At the 2022 Lymphoma, Leukemia & Myeloma Congress in New York, Othman Al-Sawaf, MD, University Hospital of Cologne, Cologne, Germany, provided insights into the role of minimal residual disease (MRD) in the context of managing patients with chronic lymphocytic leukemia (CLL).

Transcript:

My name's Othman Al-Sawaf and I'm a hematologist and medical oncologist from the University Hospital of Cologne and the German CLL Study Group in Germany. Here at this 2022 Leukemia, Lymphoma and Myeloma [Congress] in New York City, I had the chance to speak about the role of minimal residual disease—where to use it and when to use it in the context of the management of CLL.

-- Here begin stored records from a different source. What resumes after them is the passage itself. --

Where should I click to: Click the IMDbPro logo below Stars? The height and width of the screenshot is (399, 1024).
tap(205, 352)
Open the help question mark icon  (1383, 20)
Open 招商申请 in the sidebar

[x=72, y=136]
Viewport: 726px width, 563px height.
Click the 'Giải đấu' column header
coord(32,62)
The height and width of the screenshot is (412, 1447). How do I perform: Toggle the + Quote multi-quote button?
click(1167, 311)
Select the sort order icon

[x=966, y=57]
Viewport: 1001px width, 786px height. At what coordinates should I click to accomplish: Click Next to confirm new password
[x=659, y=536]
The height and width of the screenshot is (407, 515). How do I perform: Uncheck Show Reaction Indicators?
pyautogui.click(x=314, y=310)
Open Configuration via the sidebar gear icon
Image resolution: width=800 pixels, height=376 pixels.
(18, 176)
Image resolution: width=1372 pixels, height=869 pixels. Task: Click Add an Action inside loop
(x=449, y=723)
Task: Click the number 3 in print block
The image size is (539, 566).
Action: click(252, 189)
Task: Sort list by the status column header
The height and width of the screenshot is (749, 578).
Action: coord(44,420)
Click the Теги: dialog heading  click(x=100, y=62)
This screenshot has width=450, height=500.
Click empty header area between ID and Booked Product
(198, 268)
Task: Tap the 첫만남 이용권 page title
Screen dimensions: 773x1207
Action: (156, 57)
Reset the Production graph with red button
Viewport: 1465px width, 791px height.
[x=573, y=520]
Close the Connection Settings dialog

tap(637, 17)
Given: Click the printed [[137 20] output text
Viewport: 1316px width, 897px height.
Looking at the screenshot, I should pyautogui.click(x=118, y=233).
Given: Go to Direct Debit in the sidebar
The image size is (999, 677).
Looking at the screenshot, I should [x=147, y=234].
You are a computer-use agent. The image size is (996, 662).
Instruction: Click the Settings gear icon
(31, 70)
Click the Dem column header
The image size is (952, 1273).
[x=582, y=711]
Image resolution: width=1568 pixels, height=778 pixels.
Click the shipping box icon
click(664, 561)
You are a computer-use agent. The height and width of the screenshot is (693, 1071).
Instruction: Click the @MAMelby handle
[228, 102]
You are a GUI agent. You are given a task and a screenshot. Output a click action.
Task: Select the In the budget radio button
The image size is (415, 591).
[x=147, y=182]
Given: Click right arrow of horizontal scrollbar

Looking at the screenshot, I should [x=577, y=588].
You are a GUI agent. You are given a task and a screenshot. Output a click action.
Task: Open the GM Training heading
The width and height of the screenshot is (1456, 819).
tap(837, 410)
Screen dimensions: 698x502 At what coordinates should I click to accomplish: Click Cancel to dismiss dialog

I first started off by showing that response assessment is something that is very commonly used in medical oncology, and in hematology, because it allows us to identify whether a patient has or hasn't responded sufficiently to any sort of treatment. And minimal residual disease has certain advantages over normal response assessment that's based on clinical features or on imaging, in that it is much more sensitive. It also allows us to quantify residual disease levels in a very accurate way.

I summarized the 3 key methods of flow optometry, PCR, and next-generation-sequencing, and highlighted that with these quantitative measures from peripheral blood, we can gain very valuable prognostic information that is in fact much more prognostically meaningful than residual lymph node size, or any other conventional clinical response feature. I also highlighted that, beyond the prognostic information that the end of treatment MRD status can deliver, the key question is whether we can act upon these MRD values. Can we, for instance, intensify treatment or should we in fact modify any sort of treatment if we see that the patient still has detectable MRD or not?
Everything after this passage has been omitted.